Products
Manufacturers
Published
1 July 2026
Written by Jake Morris
Connect with Jake Morris on LinkedIn
When a new device comes back from fabrication, the design work is not finished. It moves into a different phase, one built around validation, characterisation, automation, and failure hunting. That is the focus of this Silicon Labs lab tour from Austin, where the company walks through how its engineering teams evaluate both microcontroller (MCU) and radio-frequency (RF) devices before release.
That matters because Silicon Labs operates in markets where device behaviour has to be predictable across code execution, wireless performance, power, and regulatory limits. Publicly, the company positions itself around MCUs and low-power wireless connectivity, covering protocols such as Bluetooth, Wi-Fi, Zigbee, Thread, Z-Wave, and Sub-Gigahertz. In that context, rigorous lab validation is central to product quality.
MCU validation is built around automation and reuse
Silicon Labs’ team showed us a homegrown validation platform with socketed daughtercards for each product, a motherboard used as a switch matrix, and internally developed software to run automated test sequences. Devices can be loaded into a tester, exercised across multiple conditions, and left to run while results are stored centrally for later analysis.
......
• Task A:
In the article about the Silicon Labs lab tour, what component of the homegrown validation platform serves as a switch matrix?
• Task B:
Carry on writing the article about the Silicon Labs lab tour from the point where it stops.
The material that comes next has no connection to the article about the Silicon Labs lab tour.
......
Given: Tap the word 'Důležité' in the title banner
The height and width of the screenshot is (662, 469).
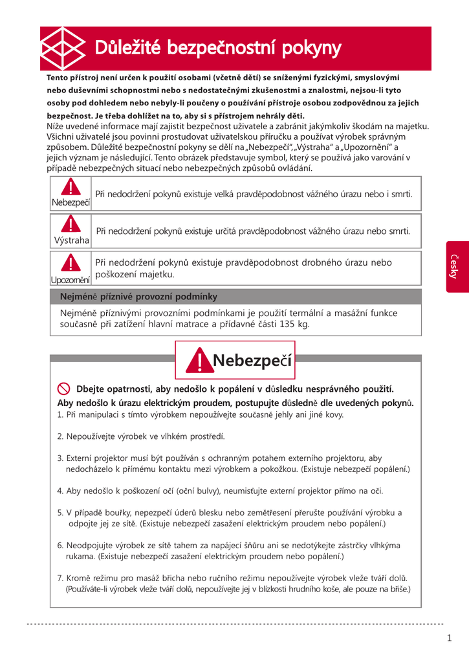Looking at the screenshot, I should click(x=127, y=48).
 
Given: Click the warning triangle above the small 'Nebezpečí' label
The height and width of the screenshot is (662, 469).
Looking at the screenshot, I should click(x=71, y=187).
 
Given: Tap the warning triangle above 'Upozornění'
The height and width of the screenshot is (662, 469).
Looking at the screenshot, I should click(x=71, y=262).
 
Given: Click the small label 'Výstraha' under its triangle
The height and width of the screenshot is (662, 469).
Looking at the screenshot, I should click(x=71, y=240).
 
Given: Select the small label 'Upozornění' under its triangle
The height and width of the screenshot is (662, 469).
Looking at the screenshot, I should click(x=71, y=280).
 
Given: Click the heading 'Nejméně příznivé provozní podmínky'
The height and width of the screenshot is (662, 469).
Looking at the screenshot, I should click(x=138, y=297).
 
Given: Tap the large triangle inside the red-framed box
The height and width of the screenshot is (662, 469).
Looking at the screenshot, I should click(x=200, y=361).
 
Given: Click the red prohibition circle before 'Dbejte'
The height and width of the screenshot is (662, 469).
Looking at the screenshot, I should click(x=64, y=389).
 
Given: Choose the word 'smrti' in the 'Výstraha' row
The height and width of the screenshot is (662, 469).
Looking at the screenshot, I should click(x=397, y=231).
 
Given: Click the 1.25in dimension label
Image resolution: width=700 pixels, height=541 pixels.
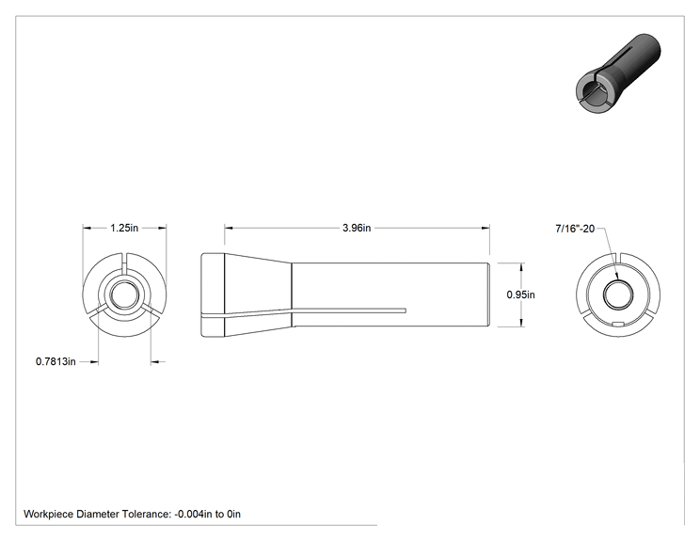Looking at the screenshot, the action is click(124, 228).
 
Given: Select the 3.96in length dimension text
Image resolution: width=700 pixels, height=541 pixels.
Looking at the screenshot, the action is click(357, 228).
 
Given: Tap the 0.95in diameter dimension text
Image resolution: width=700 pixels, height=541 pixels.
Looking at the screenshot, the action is click(520, 294).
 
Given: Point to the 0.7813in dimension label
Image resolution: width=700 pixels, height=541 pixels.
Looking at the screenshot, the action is click(56, 361).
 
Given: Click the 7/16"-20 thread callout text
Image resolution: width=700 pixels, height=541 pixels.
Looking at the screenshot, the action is click(575, 229).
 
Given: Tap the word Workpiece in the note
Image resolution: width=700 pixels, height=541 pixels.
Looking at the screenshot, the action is click(48, 515).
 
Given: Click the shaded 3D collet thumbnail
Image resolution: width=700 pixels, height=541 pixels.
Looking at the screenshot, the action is click(617, 73).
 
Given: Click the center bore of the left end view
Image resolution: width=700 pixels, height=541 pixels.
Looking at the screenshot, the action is click(124, 295).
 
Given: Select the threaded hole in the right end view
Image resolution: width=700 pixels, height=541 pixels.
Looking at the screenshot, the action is click(618, 294).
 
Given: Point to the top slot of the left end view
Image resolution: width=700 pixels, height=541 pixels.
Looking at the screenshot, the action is click(124, 263).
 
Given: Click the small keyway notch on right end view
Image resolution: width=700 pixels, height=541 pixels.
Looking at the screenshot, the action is click(618, 324).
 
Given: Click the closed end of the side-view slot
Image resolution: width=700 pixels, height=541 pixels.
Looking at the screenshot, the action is click(405, 310).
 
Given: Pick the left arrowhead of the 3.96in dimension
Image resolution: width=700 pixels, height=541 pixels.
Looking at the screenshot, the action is click(229, 228).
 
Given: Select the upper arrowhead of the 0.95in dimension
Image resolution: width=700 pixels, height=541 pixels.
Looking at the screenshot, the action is click(522, 267).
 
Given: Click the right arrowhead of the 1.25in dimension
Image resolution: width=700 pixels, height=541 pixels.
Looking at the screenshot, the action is click(163, 228).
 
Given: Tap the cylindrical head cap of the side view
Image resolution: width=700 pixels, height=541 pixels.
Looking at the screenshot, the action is click(213, 295).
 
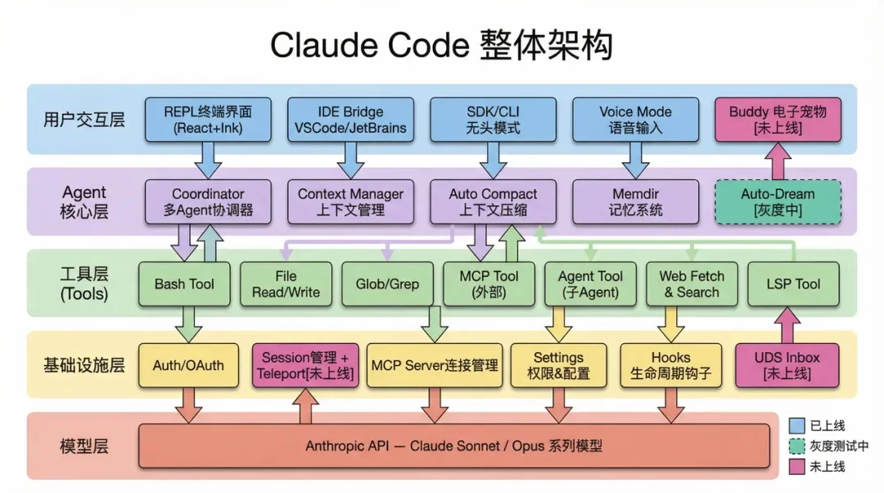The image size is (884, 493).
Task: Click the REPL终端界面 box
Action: pos(208,120)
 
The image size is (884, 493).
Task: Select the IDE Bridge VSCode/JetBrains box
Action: pos(350,120)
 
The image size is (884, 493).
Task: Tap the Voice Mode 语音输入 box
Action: pos(635,120)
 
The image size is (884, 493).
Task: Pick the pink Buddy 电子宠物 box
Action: pos(778,120)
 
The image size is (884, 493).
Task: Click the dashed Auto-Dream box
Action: pos(778,202)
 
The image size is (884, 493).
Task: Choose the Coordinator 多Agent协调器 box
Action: pos(208,202)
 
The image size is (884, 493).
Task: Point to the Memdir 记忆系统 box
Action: pos(635,202)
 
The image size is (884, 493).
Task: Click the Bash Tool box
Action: pos(184,284)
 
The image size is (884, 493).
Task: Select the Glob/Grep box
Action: pos(387,284)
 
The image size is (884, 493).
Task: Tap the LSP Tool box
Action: pos(794,284)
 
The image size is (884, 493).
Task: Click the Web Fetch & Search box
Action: pos(692,284)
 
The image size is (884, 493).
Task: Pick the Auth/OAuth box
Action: pos(188,365)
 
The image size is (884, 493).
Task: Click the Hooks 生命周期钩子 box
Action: pos(671,365)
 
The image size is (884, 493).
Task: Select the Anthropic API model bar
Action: pos(454,446)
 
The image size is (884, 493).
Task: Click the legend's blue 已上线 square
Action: pos(796,426)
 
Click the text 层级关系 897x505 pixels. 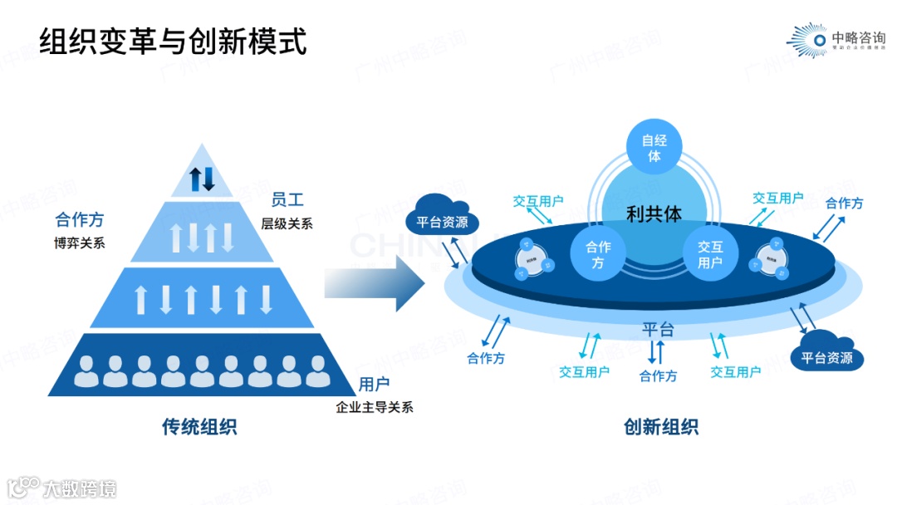[287, 223]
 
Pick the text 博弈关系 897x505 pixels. [80, 243]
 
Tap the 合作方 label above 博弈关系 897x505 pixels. [80, 220]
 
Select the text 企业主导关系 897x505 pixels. [375, 407]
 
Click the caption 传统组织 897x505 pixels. [199, 427]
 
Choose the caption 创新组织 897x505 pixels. [661, 427]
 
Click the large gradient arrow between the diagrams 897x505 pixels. [374, 282]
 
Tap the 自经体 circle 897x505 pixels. [654, 148]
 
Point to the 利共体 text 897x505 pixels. [654, 213]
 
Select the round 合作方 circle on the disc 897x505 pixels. [598, 254]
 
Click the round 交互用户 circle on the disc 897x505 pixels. [710, 254]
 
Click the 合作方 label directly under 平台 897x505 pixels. [658, 375]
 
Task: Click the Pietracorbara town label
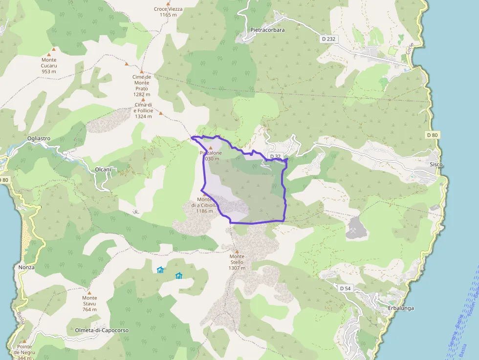tap(267, 30)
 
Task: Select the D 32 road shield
tap(275, 157)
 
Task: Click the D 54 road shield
tap(345, 288)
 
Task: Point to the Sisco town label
tap(436, 165)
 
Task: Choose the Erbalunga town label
tap(401, 308)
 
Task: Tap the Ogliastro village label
tap(39, 138)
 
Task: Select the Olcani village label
tap(103, 169)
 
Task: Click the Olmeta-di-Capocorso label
tap(102, 330)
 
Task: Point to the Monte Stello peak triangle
tap(237, 252)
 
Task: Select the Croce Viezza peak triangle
tap(168, 3)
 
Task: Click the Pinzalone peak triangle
tap(211, 148)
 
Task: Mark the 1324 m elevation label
tap(144, 116)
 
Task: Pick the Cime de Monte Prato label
tap(142, 83)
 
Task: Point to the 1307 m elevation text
tap(237, 268)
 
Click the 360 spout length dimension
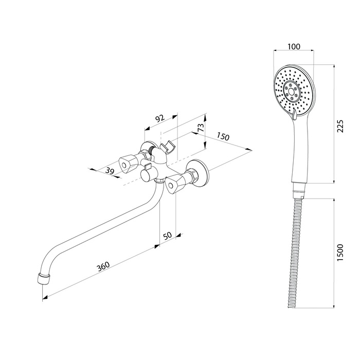coord(103,266)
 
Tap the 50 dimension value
coord(168,236)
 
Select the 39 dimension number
coord(110,171)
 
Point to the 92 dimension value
coord(160,118)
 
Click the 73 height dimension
coord(201,128)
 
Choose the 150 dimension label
coord(223,137)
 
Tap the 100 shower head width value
coord(294,47)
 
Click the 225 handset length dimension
coord(340,126)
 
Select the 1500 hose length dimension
coord(340,253)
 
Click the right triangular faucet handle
coord(175,183)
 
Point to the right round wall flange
coord(200,172)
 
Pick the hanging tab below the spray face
coord(294,114)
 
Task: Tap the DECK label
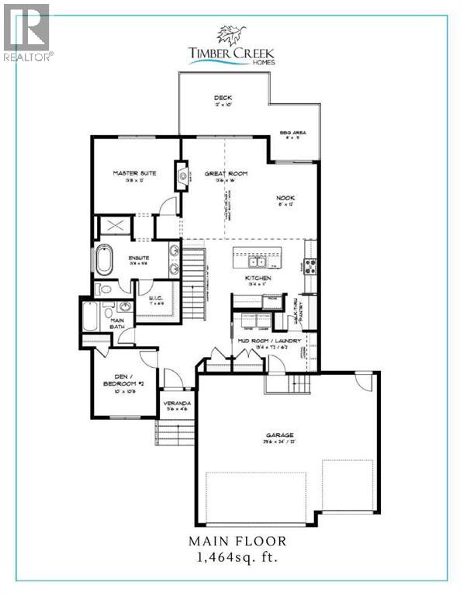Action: point(223,98)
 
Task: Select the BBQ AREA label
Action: point(293,133)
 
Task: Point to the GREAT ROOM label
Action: point(226,174)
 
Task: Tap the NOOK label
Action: point(286,197)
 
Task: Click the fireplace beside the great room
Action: point(182,175)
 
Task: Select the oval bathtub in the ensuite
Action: point(104,259)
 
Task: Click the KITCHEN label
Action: point(258,277)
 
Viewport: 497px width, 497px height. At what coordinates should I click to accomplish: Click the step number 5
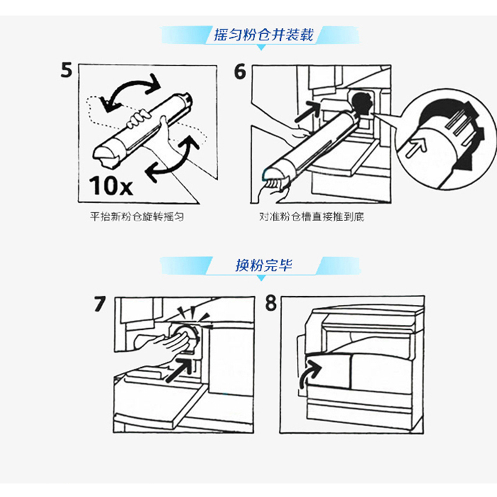coord(66,70)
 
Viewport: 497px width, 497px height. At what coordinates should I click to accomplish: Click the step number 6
coord(240,71)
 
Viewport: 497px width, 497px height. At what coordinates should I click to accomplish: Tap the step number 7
coord(99,304)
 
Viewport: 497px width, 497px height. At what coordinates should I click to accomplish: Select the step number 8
coord(271,303)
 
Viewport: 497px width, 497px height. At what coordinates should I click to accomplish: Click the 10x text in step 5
coord(111,185)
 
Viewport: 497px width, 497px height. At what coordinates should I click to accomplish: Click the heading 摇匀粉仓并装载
coord(263,35)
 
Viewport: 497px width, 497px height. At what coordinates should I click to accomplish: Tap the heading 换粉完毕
coord(263,265)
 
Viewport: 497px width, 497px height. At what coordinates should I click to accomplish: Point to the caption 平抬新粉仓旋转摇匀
coord(137,217)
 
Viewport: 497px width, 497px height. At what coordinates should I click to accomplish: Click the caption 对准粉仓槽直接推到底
coord(312,217)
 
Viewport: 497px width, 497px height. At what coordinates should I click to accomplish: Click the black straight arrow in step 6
coord(308,111)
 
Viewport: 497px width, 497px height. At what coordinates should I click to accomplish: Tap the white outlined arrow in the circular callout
coord(416,148)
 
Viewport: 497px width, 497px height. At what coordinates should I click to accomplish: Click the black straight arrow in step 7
coord(179,370)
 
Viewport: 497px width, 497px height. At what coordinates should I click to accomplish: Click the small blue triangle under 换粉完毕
coord(261,278)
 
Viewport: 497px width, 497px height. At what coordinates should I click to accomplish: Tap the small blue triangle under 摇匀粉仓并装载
coord(261,47)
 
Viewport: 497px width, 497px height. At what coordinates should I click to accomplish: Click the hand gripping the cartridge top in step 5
coord(137,119)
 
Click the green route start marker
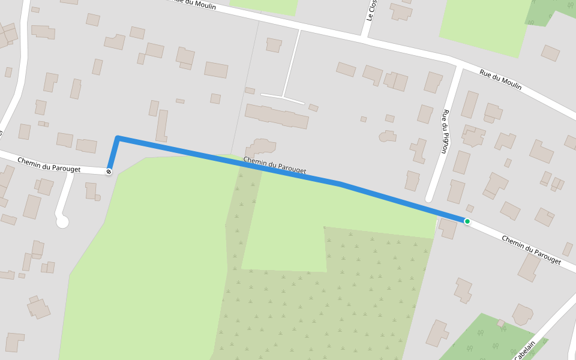click(467, 221)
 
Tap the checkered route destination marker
click(109, 172)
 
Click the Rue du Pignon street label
click(445, 131)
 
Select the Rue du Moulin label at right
click(500, 80)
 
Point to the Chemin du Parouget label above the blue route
click(274, 166)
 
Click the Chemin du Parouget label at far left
click(49, 164)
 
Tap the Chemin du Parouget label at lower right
click(531, 250)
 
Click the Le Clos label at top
click(372, 10)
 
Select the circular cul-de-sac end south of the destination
click(62, 222)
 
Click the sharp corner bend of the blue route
click(118, 139)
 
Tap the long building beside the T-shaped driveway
click(277, 115)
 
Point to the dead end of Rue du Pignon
click(429, 198)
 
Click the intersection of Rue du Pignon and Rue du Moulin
click(459, 64)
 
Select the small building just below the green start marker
click(448, 228)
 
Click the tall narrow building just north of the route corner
click(161, 125)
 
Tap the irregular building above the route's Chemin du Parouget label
click(260, 147)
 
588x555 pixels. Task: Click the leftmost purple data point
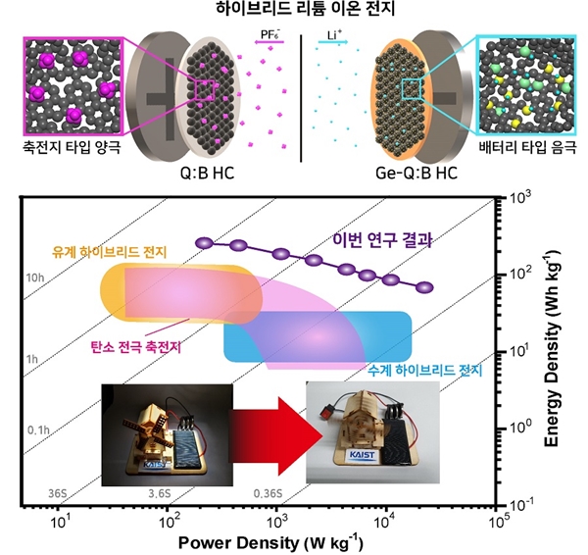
......
• Task result A:
A motherboard serves as the switch matrix.

• Task result B:
For engineering teams, the value of that approach is obvious. Automation reduces test overhead, increases coverage, and makes it easier to reuse workflows on derivative products. It also supports the kind of long-run validation needed to expose issues that may not show up in initial product engineering bring-up. Silicon Labs’ public MCU platform messaging supports that emphasis on tooling and support, highlighting developer resources, kits, software, and debugging infrastructure around its controller portfolio.
RF validation has a different job
The RF side of the lab introduces a different set of constraints. The team walks through shielded chambers, generator and analyser racks, four-device batch handling, and signal switching designed to test one device after another under controlled interference scenarios. The purpose is to measure how well a receiver can identify the intended signal, how cleanly a device transmits, and whether unwanted emissions stay within acceptable limits.
That is not optional work for wireless products. Silicon Labs’ public certification notes explain that wireless system-on-chip (SoC) and integrated-circuit devices are not inherently pre-certified because the final radio path, layout, and antenna implementation belong to the end product. Customers therefore need RF measurements to validate compliance, and Silicon Labs’ own application material references FCC, ETSI, and other regulatory frameworks throughout that process.
Why the global lab footprint matters
Another useful detail from the video is lab replication. The Austin team describes similar setups operating across multiple global sites. Publicly, Silicon Labs confirms a broad engineering footprint that includes Austin, Hyderabad, Singapore, Budapest, and Oslo, along with offices in more than a dozen countries. That global presence matters because validation becomes more effective when methods, scripts, and lab infrastructure are consistent across teams.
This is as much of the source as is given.